**TASK OBJECTIVE:** Give back each line of the listing below that contains the string "agent".

**GIVEN DATA:**
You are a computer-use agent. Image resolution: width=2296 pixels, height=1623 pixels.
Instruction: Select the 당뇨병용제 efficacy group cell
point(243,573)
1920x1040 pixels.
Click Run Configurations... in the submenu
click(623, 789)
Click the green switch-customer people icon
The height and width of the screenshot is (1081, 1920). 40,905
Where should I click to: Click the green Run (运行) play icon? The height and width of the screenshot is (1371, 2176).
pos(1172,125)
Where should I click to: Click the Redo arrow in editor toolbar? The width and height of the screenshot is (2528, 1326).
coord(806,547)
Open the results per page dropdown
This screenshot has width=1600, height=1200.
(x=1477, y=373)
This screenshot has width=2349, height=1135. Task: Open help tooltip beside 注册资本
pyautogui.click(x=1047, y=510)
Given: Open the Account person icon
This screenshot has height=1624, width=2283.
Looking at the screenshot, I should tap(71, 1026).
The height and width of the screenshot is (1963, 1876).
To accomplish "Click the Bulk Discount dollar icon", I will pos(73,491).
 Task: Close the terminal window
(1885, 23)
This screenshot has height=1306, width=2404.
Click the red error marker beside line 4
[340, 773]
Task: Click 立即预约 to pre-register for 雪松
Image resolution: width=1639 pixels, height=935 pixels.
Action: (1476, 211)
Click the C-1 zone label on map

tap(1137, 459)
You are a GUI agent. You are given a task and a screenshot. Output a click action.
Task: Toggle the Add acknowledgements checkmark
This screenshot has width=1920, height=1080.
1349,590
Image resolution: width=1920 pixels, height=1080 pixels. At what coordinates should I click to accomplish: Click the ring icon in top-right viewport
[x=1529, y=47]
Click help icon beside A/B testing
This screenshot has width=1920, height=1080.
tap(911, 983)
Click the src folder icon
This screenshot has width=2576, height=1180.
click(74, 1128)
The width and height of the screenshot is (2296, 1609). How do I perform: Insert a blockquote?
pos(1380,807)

**TASK ANSWER:**
You are a computer-use agent. Image resolution: width=2296 pixels, height=1623 pixels.
You are a GUI agent. You are given a task and a screenshot. Output a click action.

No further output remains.